4.2. Pathogen Assays

Plant pathogen assays were conducted using F. oxysporum f. sp. medicaginis strain Fom-5190a (BRIP 5190a/IMI 172838, collection number 19911) isolated from Medicago sativa by John. A. Irwin in Boonah (QLD, Australia) in 1973. Fom-5190a was maintained on sterile filter paper and grown on ½ strength potato dextrose agar. Three agar plugs were inoculated into flasks containing 100 mL of ½ strength potato dextrose broth and grown for 3 days at 28 °C/100 rpm. The resulting culture was drained through Miracloth (Calbiochem, San Diego, CA, USA,), spores pelleted through centrifugation, resuspended in sterile distilled water and the concentration adjusted to 1 × 106 spores mL−1. For plant inoculations, two week old seedlings had roots protruding from the peat pellets trimmed then inoculated by placing the peat pellets in a petri dish of spore suspension for 5 min, followed by a further 1 mL of spore suspension added to the base of the hypocotyl. Inoculated pellets were transferred to growth trays lined with a plastic sheet and a thin layer of damp vermiculite, covered with a clear plastic dome to maintain humidity, and incubated under a long-daylight regime (16-h light/8-h dark) at 28 °C.

4.3. qRT-PCR

Quantitative-RT-PCR (qRT-PCR) experiments were performed on tissue collected after mock or F. oxysporum treatment. RNA extraction, cDNA synthesis and qRT-PCR were conducted as described by [21] using a CFX384 (Bio-Rad) system. Absolute gene expression levels relative to the validated reference gene M. truncatula Beta-tubulin were used for each cDNA sample using the equation: relative ratio gene of interest/Beta-Tubulin = (Egene−Ct gene)/(EBetatub−Ct Betatub) where Ct is the cycle threshold value. The gene specific primer sequences have been published previously [71] or are Chitinase TC95083 (F: 5’-ATGGCCAAACTCCAACTCTAAA-3’, R: 5’-ATTGAGGTGCTGCAGACAAGTA-3’) and Chitinase TC106402 (F: 5’-TTGCCGCGACTAGATCTTTTA-3’, R: 5’-GCGTCCATCTTCCAATAATCA-3’).

5. Conclusions

Based on the results presented herein, the detailed knowledgebase from JA-responses in Arabidopsis–F. oxysporum interactions are not all fully translatable to the interaction in M. truncatula.
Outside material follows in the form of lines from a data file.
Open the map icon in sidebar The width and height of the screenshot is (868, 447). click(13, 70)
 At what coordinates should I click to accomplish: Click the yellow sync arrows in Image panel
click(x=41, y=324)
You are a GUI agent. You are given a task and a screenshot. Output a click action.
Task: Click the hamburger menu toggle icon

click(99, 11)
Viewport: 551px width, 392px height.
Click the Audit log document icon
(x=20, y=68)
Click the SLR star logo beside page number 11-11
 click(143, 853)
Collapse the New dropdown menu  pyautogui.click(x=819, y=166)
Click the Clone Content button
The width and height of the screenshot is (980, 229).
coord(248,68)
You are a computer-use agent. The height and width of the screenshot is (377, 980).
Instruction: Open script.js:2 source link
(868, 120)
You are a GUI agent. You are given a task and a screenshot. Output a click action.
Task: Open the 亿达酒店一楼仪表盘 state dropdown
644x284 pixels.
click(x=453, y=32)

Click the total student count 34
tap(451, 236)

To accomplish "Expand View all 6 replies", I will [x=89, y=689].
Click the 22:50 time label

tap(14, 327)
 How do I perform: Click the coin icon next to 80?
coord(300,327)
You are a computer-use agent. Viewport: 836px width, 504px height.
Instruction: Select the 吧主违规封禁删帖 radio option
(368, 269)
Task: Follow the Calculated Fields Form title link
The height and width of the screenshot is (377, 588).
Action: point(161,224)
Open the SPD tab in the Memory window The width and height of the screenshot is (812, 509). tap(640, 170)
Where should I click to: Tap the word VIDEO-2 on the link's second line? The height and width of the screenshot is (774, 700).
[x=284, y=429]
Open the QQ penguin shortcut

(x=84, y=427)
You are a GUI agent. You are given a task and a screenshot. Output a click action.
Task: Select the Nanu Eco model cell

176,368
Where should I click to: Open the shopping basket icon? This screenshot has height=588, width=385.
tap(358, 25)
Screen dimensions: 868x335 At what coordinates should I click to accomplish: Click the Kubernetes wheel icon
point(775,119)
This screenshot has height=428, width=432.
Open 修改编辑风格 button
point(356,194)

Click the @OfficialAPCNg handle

Legumes such as M. truncatula exist in complex interactions with both microbial pathogens and symbionts, thus the role of JA-signaling seems optimized to play different roles in response to the same pathogen of other hosts. It is envisaged the growing abundance of genomic, transcriptomic and genetic resources in M. truncatula will expedite the process of unravelling the roles of JA-signaling and responses controlling host disease outcome to devastating Fusarium wilt disease. Ultimately this knowledge will be disseminated to economically important legume crops used throughout the globe.